[Opening Records supplied section]

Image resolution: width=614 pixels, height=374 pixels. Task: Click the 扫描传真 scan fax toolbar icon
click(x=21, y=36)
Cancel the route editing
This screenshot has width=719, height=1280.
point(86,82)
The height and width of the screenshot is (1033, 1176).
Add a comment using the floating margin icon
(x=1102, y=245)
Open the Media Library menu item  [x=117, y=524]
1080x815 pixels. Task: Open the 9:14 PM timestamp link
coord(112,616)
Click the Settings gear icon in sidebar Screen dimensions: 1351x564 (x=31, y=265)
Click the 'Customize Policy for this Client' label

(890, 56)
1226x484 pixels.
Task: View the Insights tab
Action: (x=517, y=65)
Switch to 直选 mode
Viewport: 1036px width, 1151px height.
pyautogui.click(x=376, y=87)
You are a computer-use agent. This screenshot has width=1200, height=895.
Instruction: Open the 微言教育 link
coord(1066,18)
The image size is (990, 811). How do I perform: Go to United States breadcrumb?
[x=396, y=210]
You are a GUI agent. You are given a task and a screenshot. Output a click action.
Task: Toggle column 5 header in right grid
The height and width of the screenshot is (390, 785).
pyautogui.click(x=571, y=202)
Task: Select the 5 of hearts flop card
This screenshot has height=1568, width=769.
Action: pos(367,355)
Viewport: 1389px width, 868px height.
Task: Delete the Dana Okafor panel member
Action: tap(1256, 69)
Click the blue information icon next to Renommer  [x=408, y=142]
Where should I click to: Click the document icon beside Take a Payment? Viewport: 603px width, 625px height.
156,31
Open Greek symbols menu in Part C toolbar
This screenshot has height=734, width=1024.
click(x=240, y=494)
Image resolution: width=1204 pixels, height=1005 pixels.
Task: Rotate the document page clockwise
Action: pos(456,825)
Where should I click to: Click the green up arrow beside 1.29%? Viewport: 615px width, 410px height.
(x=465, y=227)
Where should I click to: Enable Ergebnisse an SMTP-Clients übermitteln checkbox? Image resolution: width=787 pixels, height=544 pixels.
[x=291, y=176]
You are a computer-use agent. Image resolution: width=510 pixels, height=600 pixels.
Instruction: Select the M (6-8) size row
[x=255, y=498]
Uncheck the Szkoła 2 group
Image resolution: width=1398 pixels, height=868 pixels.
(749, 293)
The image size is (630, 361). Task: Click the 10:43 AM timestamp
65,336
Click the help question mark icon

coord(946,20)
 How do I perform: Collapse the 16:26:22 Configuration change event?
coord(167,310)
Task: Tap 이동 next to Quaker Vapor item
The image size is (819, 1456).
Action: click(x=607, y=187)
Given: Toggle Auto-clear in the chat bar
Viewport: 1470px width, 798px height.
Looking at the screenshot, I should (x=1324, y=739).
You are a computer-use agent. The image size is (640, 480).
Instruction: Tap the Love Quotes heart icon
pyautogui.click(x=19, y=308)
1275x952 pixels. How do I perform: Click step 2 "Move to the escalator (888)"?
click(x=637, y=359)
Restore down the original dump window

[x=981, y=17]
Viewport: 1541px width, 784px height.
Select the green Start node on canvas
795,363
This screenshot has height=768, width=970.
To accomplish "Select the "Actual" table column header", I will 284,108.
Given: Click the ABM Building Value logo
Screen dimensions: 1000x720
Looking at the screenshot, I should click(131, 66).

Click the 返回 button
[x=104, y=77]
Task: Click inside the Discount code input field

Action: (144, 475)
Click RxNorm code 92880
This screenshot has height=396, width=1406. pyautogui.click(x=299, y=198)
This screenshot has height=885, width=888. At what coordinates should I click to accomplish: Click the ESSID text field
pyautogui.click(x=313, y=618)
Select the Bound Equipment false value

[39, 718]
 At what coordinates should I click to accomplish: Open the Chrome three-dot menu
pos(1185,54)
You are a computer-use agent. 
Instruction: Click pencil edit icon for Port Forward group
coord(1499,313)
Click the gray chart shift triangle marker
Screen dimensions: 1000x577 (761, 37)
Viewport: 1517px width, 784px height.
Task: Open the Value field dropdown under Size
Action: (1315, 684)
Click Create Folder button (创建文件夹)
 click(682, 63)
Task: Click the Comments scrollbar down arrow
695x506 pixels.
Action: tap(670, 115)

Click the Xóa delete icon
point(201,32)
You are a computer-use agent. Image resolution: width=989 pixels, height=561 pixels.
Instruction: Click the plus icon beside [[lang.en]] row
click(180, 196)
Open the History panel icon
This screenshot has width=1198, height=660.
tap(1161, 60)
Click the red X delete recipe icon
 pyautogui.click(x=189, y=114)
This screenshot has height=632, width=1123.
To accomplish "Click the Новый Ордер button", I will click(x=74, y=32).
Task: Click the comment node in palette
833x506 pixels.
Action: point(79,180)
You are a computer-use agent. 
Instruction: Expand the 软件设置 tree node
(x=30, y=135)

[Closing Records supplied section]

Output the material above in full. Change nothing.

■ Output for this exercise
Image resolution: width=614 pixels, height=374 pixels. Task: Click the 扫描传真 scan fax toolbar icon
click(x=21, y=36)
Cancel the route editing
This screenshot has width=719, height=1280.
point(86,82)
The height and width of the screenshot is (1033, 1176).
Add a comment using the floating margin icon
(x=1102, y=245)
Open the Media Library menu item  [x=117, y=524]
1080x815 pixels. Task: Open the 9:14 PM timestamp link
coord(112,616)
Click the Settings gear icon in sidebar Screen dimensions: 1351x564 (x=31, y=265)
Click the 'Customize Policy for this Client' label

(890, 56)
1226x484 pixels.
Task: View the Insights tab
Action: (x=517, y=65)
Switch to 直选 mode
Viewport: 1036px width, 1151px height.
pyautogui.click(x=376, y=87)
You are a computer-use agent. This screenshot has width=1200, height=895.
Instruction: Open the 微言教育 link
coord(1066,18)
The image size is (990, 811). How do I perform: Go to United States breadcrumb?
[x=396, y=210]
You are a GUI agent. You are given a task and a screenshot. Output a click action.
Task: Toggle column 5 header in right grid
The height and width of the screenshot is (390, 785).
pyautogui.click(x=571, y=202)
Task: Select the 5 of hearts flop card
This screenshot has height=1568, width=769.
Action: pos(367,355)
Viewport: 1389px width, 868px height.
Task: Delete the Dana Okafor panel member
Action: tap(1256, 69)
Click the blue information icon next to Renommer  [x=408, y=142]
Where should I click to: Click the document icon beside Take a Payment? Viewport: 603px width, 625px height.
156,31
Open Greek symbols menu in Part C toolbar
This screenshot has height=734, width=1024.
click(x=240, y=494)
Image resolution: width=1204 pixels, height=1005 pixels.
Task: Rotate the document page clockwise
Action: pos(456,825)
Where should I click to: Click the green up arrow beside 1.29%? Viewport: 615px width, 410px height.
(x=465, y=227)
Where should I click to: Enable Ergebnisse an SMTP-Clients übermitteln checkbox? Image resolution: width=787 pixels, height=544 pixels.
[x=291, y=176]
You are a computer-use agent. Image resolution: width=510 pixels, height=600 pixels.
Instruction: Select the M (6-8) size row
[x=255, y=498]
Uncheck the Szkoła 2 group
Image resolution: width=1398 pixels, height=868 pixels.
(749, 293)
The image size is (630, 361). Task: Click the 10:43 AM timestamp
65,336
Click the help question mark icon

coord(946,20)
 How do I perform: Collapse the 16:26:22 Configuration change event?
coord(167,310)
Task: Tap 이동 next to Quaker Vapor item
The image size is (819, 1456).
Action: click(x=607, y=187)
Given: Toggle Auto-clear in the chat bar
Viewport: 1470px width, 798px height.
Looking at the screenshot, I should (x=1324, y=739).
You are a computer-use agent. The image size is (640, 480).
Instruction: Tap the Love Quotes heart icon
pyautogui.click(x=19, y=308)
1275x952 pixels. How do I perform: Click step 2 "Move to the escalator (888)"?
click(x=637, y=359)
Restore down the original dump window

[x=981, y=17]
Viewport: 1541px width, 784px height.
Select the green Start node on canvas
795,363
This screenshot has height=768, width=970.
To accomplish "Select the "Actual" table column header", I will 284,108.
Given: Click the ABM Building Value logo
Screen dimensions: 1000x720
Looking at the screenshot, I should click(131, 66).

Click the 返回 button
[x=104, y=77]
Task: Click inside the Discount code input field

Action: (144, 475)
Click RxNorm code 92880
This screenshot has height=396, width=1406. pyautogui.click(x=299, y=198)
This screenshot has height=885, width=888. At what coordinates should I click to accomplish: Click the ESSID text field
pyautogui.click(x=313, y=618)
Select the Bound Equipment false value

[39, 718]
 At what coordinates should I click to accomplish: Open the Chrome three-dot menu
pos(1185,54)
You are a computer-use agent. 
Instruction: Click pencil edit icon for Port Forward group
coord(1499,313)
Click the gray chart shift triangle marker
Screen dimensions: 1000x577 (761, 37)
Viewport: 1517px width, 784px height.
Task: Open the Value field dropdown under Size
Action: (1315, 684)
Click Create Folder button (创建文件夹)
 click(682, 63)
Task: Click the Comments scrollbar down arrow
695x506 pixels.
Action: tap(670, 115)

Click the Xóa delete icon
point(201,32)
You are a computer-use agent. Image resolution: width=989 pixels, height=561 pixels.
Instruction: Click the plus icon beside [[lang.en]] row
click(180, 196)
Open the History panel icon
This screenshot has width=1198, height=660.
tap(1161, 60)
Click the red X delete recipe icon
 pyautogui.click(x=189, y=114)
This screenshot has height=632, width=1123.
To accomplish "Click the Новый Ордер button", I will click(x=74, y=32).
Task: Click the comment node in palette
833x506 pixels.
Action: point(79,180)
You are a computer-use agent. 
Instruction: Expand the 软件设置 tree node
(x=30, y=135)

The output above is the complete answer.